[Source data]
****************

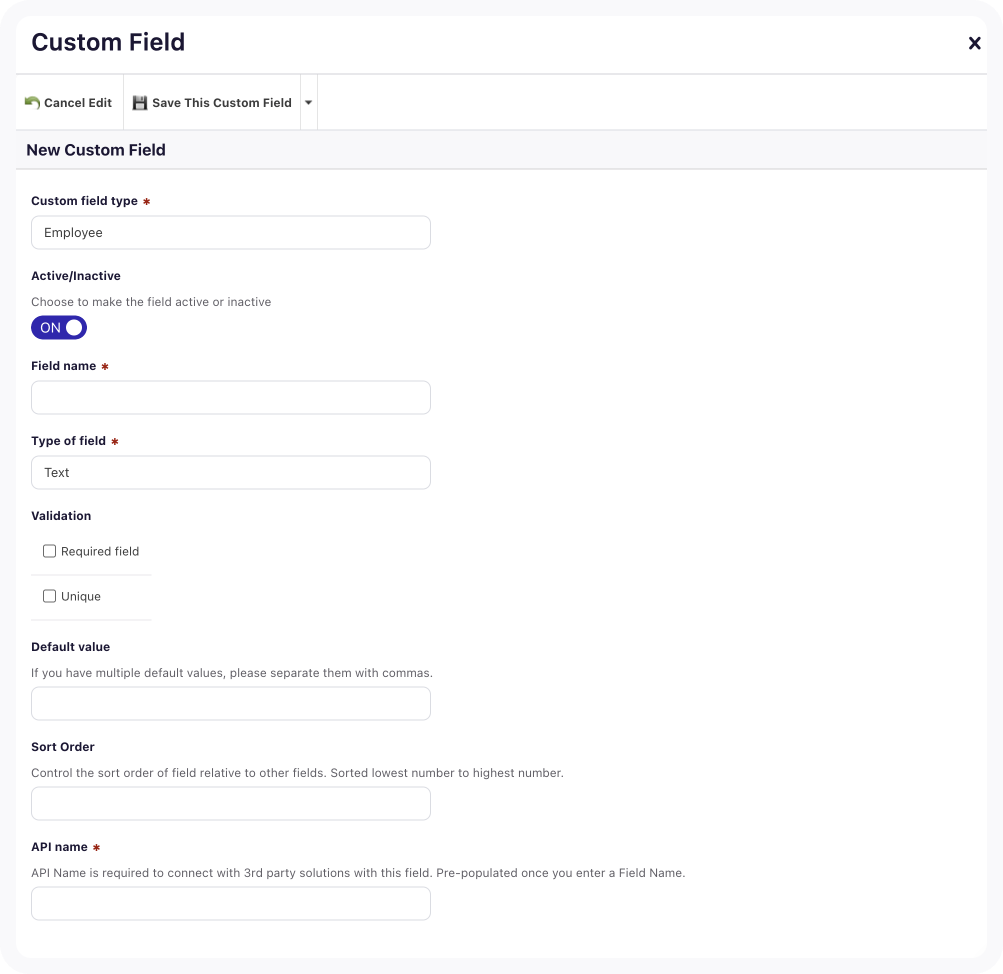
Task: Click the floppy disk save icon
Action: pyautogui.click(x=140, y=102)
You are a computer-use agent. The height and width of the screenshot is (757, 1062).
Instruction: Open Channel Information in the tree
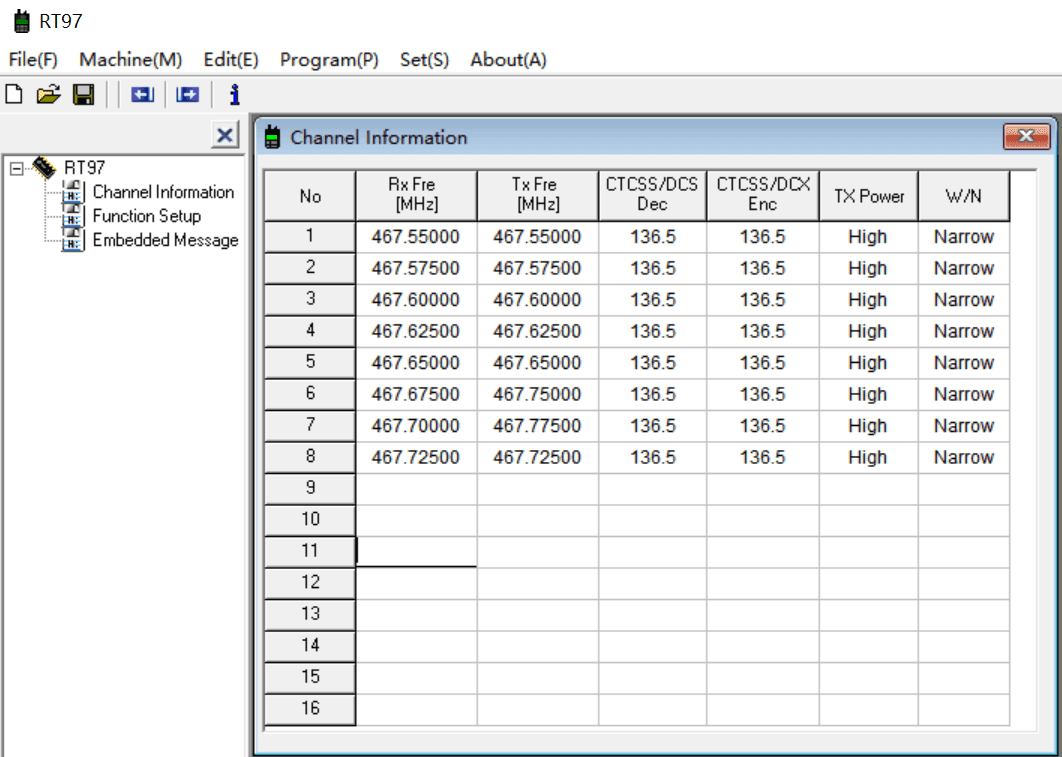[x=162, y=192]
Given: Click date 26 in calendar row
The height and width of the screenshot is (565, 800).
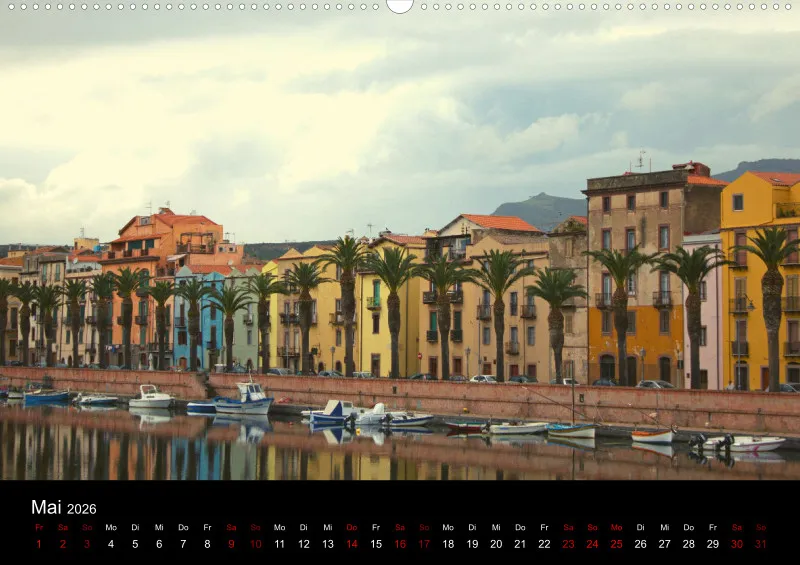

****************

* _Prompt_:
Rewrite the items starting at the line containing "You are a computer-use" and ending at the end of the records, requests included, with every coordinate in the answers multiplied by 1.05 and rounded to a whole number, halves rounded up. Leave the pictures out of your answer.

* _Task response_:
You are a computer-use agent. The height and width of the screenshot is (757, 1062).
Instruction: Open Channel Information in the tree
[x=170, y=202]
Given: Click date 26 in calendar row
The height and width of the screenshot is (565, 800).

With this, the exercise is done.